Problem requirements:
The records sit below. Return every line in them that holds the word "Zahradní".

Records from a dataset
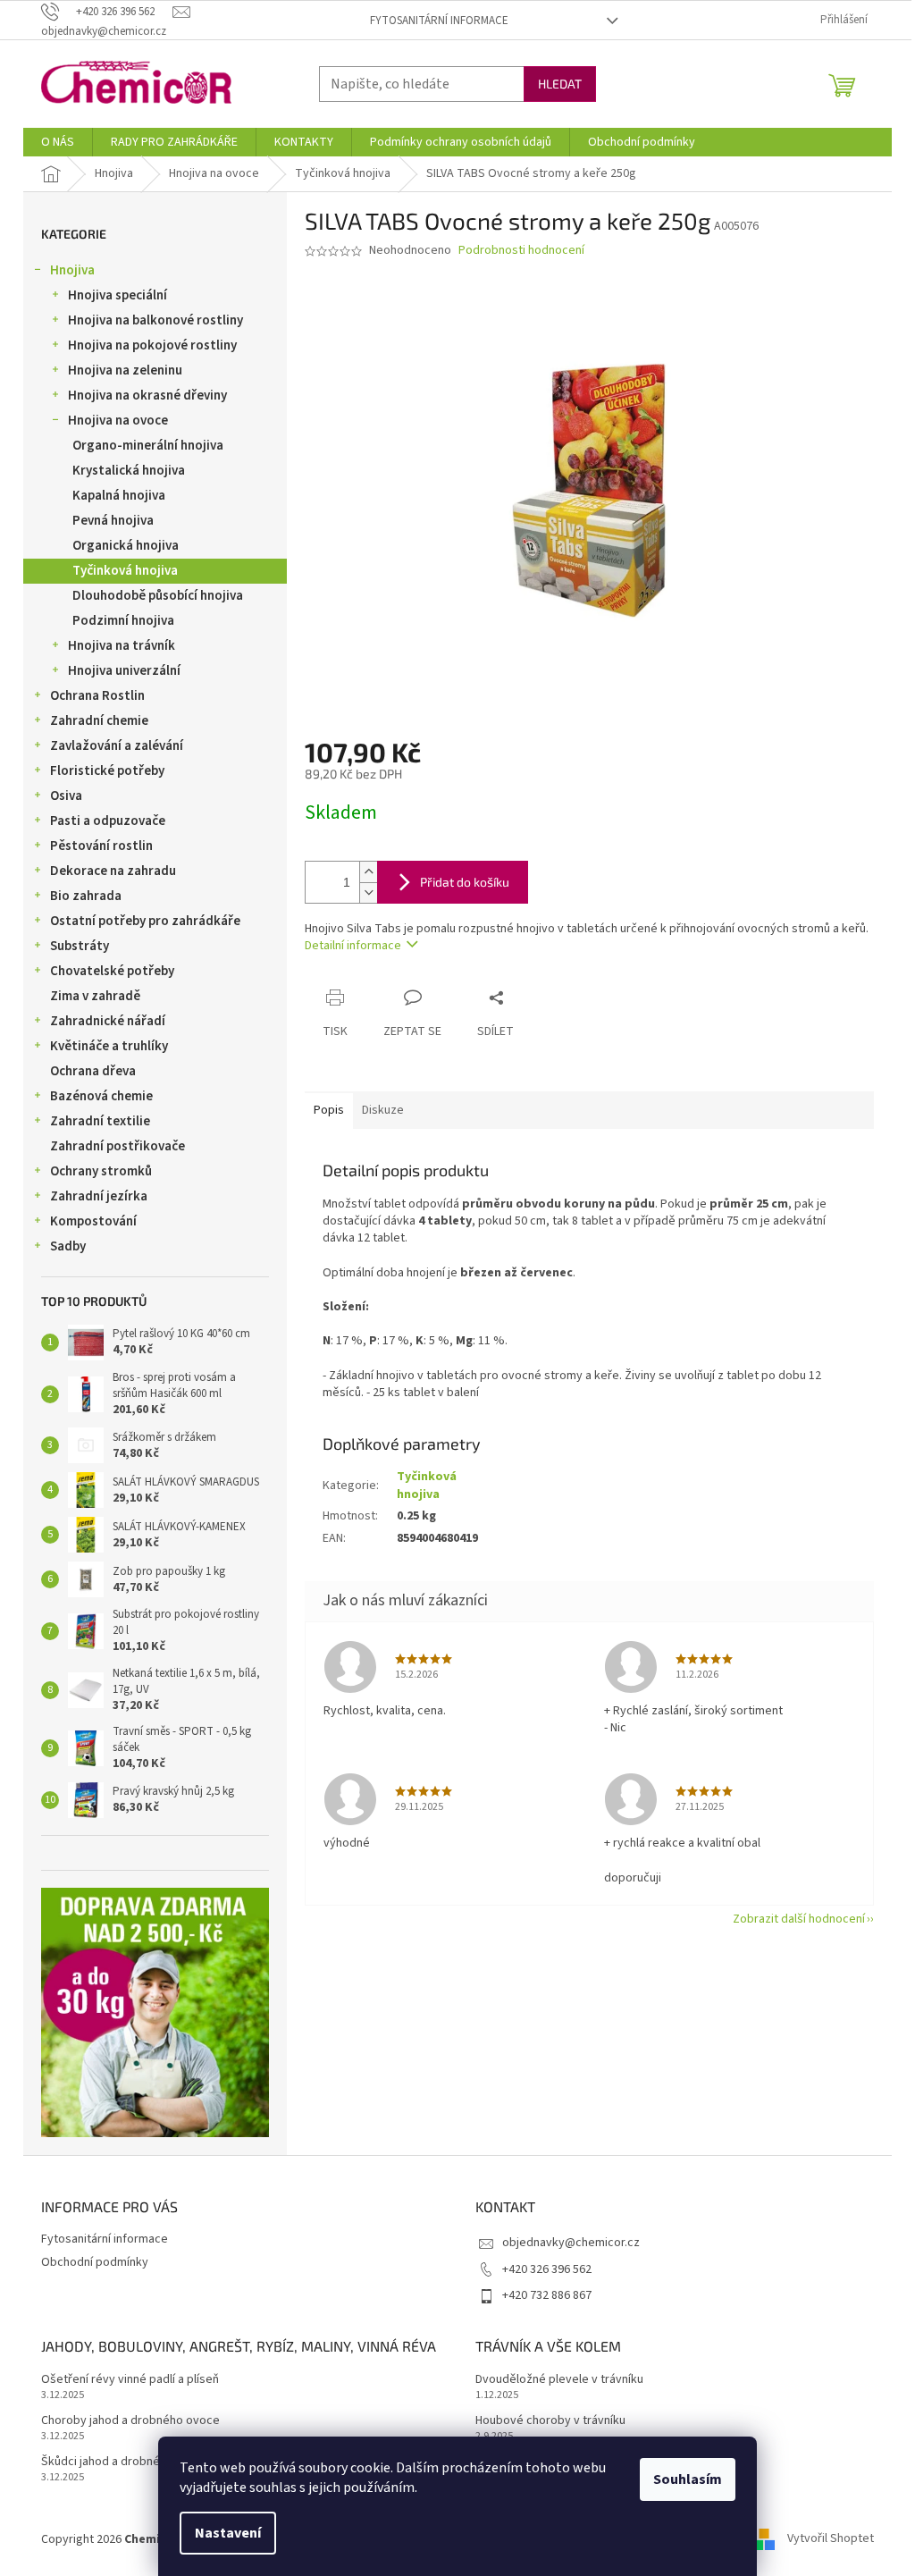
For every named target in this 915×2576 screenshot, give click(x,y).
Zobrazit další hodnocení (799, 1919)
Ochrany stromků (101, 1171)
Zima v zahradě (95, 996)
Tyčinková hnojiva (125, 570)
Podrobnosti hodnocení (521, 250)
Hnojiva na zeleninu (125, 370)
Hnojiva (72, 270)
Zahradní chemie (99, 720)
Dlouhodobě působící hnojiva (157, 595)
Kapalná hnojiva (118, 495)
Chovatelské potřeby (112, 971)
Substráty (79, 946)
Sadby (68, 1246)
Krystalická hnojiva (128, 470)
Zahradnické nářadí (107, 1021)
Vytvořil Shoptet (830, 2539)
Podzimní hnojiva (123, 620)
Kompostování (93, 1221)
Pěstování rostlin (101, 846)
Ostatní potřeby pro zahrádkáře (145, 921)
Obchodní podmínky (94, 2262)
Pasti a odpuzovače (107, 821)
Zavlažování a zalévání (116, 746)
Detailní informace (353, 946)
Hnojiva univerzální (124, 670)
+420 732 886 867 (547, 2295)
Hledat (560, 83)
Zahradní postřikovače (117, 1146)
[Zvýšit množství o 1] (368, 872)
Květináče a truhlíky (109, 1046)
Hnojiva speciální (117, 295)
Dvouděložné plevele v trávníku (559, 2379)
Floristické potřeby (107, 771)
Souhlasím (687, 2479)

Expected answer:
Zahradní chemie (99, 720)
Zahradní postřikovače (117, 1146)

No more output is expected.